ByronBlack":g1pbj7j3 said:


> DC, is the metric of number of strokes to cut a joint really the right metric to use to measure the quality of the cut? IMO I don't think it does, it mearly suggests which saw cuts the most aggresively. It doesn't take into consideration the finish of the cut, the straightness of the cut, and ease of tracking a straight line.
> 
> The best way to measure the quality of a saw is with a combination of all the factors mentioned above. For example, it wouldn't bother me one bit if I have to use 5 strokes for a cut or 10 strokes, aslong as the cut was straight and true and with a nice finish.



Agree wholeheartedly. Since my last post (and this thread!) was getting long, I did not dwelve on these points, so I'll do it now.

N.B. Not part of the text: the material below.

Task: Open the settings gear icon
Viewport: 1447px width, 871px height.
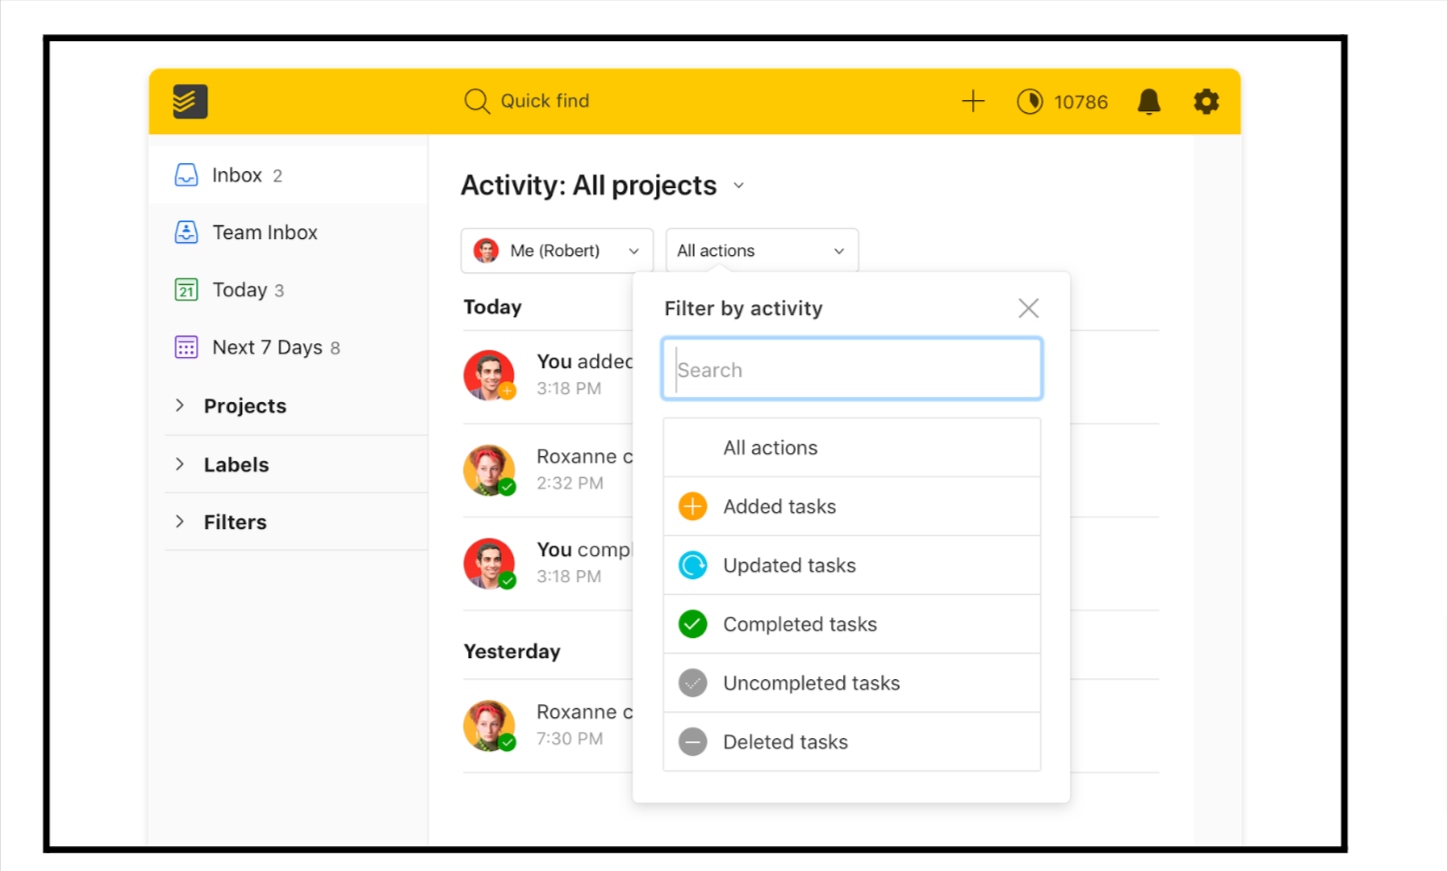Action: pyautogui.click(x=1206, y=101)
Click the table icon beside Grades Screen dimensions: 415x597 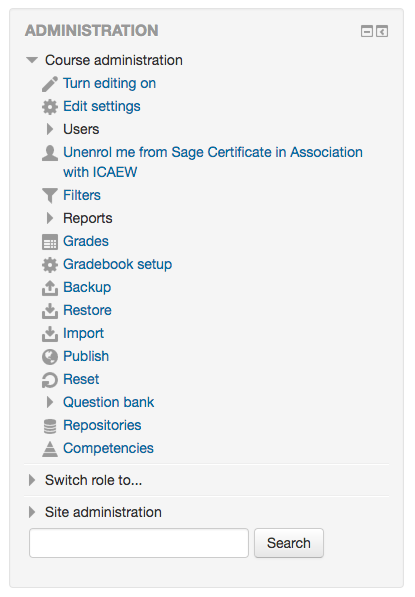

If you remember, I mentioned a couple eons ago, when this thread started, that I used to have a LN DT saw. I sold it because I liked my dozuki much better. Here's a few reasons:

- speed, as mentioned before
- setting in: the dozuki sets itself in the wood right away, whereas with the LN you have to take weight off the saw otherwise it refuses to start the cut.
- quality/finish of cut: I seem to remember that the dozuki left a somewhat cleaner cut, but let's call it a tie, as it wasn't a factor with either saw.
- ease of tracking/straightness of cut: neither saw has a lot of set, so one has to nail the cut from the start. Whenever I had cuts go off track was usually my fault, and trying to correct them can't be done easily by steering the saw (in either case). The small amount of set I actually do prefer, as it forces me to be careful when starting a cut, eventually making me better (hopefully!) at sawing.

So, on my scale (subjective, before someone takes me to task :lol: ), in the aspects described here, the LN saw can't beat the dozuki. 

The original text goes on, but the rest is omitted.